= WORK INSTRUCTIONS =
In the records below, locate the line containing "At what coordinates should I click to accomplish: Click", then extract it and all following lines exactly, ending with the last line.

Stored items:
──────────────────────────────

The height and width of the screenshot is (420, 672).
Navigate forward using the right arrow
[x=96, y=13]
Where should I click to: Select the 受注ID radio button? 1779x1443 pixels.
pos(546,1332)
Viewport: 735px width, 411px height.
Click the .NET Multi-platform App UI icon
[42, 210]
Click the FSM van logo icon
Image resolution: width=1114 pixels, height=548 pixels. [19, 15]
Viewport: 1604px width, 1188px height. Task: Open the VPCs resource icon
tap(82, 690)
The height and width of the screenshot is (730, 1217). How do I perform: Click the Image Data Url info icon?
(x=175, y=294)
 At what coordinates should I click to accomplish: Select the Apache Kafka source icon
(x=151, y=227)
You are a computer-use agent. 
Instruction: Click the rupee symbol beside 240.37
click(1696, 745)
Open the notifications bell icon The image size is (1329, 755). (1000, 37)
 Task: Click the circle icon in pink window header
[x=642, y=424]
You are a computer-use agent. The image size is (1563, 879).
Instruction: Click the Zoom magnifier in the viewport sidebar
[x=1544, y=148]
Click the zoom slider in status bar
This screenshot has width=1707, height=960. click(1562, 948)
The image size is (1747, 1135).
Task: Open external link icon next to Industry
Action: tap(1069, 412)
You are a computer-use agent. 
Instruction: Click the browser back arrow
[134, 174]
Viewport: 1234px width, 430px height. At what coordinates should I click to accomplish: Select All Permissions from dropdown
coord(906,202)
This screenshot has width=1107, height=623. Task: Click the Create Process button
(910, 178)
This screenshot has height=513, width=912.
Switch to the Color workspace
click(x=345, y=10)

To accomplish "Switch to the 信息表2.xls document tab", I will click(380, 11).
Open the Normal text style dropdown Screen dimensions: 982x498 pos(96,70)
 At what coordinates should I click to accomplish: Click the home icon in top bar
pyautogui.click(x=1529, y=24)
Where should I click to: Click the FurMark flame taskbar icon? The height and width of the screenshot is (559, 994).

──────────────────────────────

= ANSWER BOX =
 At what coordinates should I click to accomplish: Click the home icon in top bar
pyautogui.click(x=1529, y=24)
Where should I click to: Click the FurMark flame taskbar icon? The height and width of the screenshot is (559, 994).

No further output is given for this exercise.